陈家沟连绵的几个山头都是金灿灿、黄油油的水稻,他家的田多数分布在半山腰,今天上午他和小雨、陈爸陈妈收完了家里最大的一块田,狭长如柳叶的八分水田(‘八分’是计量单位,最大单位是亩),收割好的稻谷码放在田梗上晾干水气,明天挑回家门前的晒谷场打稻子。
陈妈提前二十分钟回家做饭,陈爸去家里其它几块田里查看水稻成熟的情况,现在他们兄妹俩洗好手脚回家吃午饭。走在前头的陈瑞峰又想起一个月前的事,那时他问小雨‘为什么会来我们家?’得到的回答很简单。
‘吃饱饭!’
那天小雨回答完他的问题后,两人之间的气氛就变得很奇怪,回家后小雨明显在躲他,原本亲近很多的关系又回到原点,弄得他莫名其妙,郁闷了好久。返校后,距期末不到一个月,在繁重的学业下,也了没给他问为什么的时间,每周一次的通话,也只说学习的事。不过有一次和大哥通电话,说的都是她的事,像喜欢看言情小说、喜欢小玩偶、追星什么之类的,连约会的细节都如数家珍,言语间对她的喜爱越发深厚,叫他心底的郁闷又加深了几分。

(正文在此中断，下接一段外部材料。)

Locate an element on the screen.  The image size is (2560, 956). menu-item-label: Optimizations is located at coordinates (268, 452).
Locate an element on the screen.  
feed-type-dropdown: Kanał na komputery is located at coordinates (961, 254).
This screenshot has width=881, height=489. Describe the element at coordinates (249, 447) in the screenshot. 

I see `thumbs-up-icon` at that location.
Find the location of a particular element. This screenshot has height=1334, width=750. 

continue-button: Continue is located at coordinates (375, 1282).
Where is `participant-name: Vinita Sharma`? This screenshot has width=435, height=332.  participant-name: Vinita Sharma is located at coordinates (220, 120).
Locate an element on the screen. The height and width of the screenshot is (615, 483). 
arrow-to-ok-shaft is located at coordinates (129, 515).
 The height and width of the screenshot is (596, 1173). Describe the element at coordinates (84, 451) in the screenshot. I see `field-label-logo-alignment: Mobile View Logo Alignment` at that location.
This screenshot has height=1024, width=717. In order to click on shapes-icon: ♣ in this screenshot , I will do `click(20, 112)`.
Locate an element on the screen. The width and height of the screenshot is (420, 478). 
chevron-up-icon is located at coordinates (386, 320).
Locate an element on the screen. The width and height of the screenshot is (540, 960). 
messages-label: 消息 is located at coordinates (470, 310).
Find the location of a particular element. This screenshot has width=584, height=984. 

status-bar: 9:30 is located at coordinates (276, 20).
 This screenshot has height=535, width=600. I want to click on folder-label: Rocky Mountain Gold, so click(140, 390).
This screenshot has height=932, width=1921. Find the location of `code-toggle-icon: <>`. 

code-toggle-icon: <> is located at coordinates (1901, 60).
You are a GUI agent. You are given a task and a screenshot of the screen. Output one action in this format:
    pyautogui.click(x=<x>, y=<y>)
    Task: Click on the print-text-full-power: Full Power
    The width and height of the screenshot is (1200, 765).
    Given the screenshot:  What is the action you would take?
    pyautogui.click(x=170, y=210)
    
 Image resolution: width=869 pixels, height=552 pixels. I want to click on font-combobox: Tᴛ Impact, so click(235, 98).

让他更郁闷的事还在后面,暑假那天大哥特意请假来接小雨回家,回家路上她和大哥有说有笑,他独自提着包跟在后面,然后就注意到她书包上挂了一个丑叽叽的公仔,一只黄不拉叽的鸭子,走路的时候它会在书包上滚来滚去,合不拢的鸭子嘴好像在嘲笑他,特别的碍眼,以前没见过应该是大哥送她的,她好像挺喜欢的样子。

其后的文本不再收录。